En las últimas semanas he reflexionado y trabajado con la versión de “Me quedo contigo” de los Chunguitos interpretada por Rosalía en los Goya 2019. Una manera de entender y vivir esta primera parte del “Shema”, del amor a Dios con todo lo que somos y quienes somos, con nuestras elecciones y nuestras derrotas, es la letra de esta canción. Dios, que nos ha creado libres, nos da a elegir. El mandamiento no es una obligación sino una opción de vida. Entendemos y asumimos que queremos conformar nuestra vida en esta dinámica de amor inclusivo e incluyente que es el amor de Dios Trinidad.

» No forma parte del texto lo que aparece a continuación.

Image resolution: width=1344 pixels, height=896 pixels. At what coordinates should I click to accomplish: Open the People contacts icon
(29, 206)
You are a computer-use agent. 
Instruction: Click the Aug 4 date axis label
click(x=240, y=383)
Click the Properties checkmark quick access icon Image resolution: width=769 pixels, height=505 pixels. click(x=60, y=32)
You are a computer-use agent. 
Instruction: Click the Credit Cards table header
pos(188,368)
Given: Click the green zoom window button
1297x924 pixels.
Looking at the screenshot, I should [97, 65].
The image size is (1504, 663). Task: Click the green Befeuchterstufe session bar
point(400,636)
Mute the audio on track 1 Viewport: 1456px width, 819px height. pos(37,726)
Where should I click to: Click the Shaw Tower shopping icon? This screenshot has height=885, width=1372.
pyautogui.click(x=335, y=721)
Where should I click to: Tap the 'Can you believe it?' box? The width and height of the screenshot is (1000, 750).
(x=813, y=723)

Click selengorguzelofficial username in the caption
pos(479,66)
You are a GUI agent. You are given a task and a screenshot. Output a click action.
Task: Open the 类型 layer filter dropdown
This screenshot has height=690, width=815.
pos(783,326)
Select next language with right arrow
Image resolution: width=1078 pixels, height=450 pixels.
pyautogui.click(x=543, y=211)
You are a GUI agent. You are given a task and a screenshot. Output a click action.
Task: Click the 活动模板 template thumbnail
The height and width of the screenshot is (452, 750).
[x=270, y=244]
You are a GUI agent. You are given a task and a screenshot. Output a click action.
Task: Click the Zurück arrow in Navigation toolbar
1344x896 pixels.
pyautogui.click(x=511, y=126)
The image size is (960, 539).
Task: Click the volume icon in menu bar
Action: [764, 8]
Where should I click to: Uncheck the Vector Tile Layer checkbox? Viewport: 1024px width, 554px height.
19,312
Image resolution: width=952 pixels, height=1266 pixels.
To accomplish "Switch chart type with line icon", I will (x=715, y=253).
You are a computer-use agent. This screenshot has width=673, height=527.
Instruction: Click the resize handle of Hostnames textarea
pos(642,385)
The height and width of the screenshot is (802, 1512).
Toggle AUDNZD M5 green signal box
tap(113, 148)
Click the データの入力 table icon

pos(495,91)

Rosalía canta con pasión “Me quedo contigo” después de desechar la riqueza y su grandeza, la gloria de la historia, la libertad de organizar la vida según los propios intereses, los ideales personales sobre los que construir la personalidad. Mirándolo desde el evangelio de hoy sería desde el corazón, el alma, la mente, todo el ser, pero orientado solo a nosotros mismos. Jesús nos enfoca la lente. La apuesta creyente es mirarnos desde Dios, amarnos y amar desde Dios y descubrir cómo somos amados por él. Es en este punto donde el prójimo es reconocido, es aproximado y por ello amado desde Dios.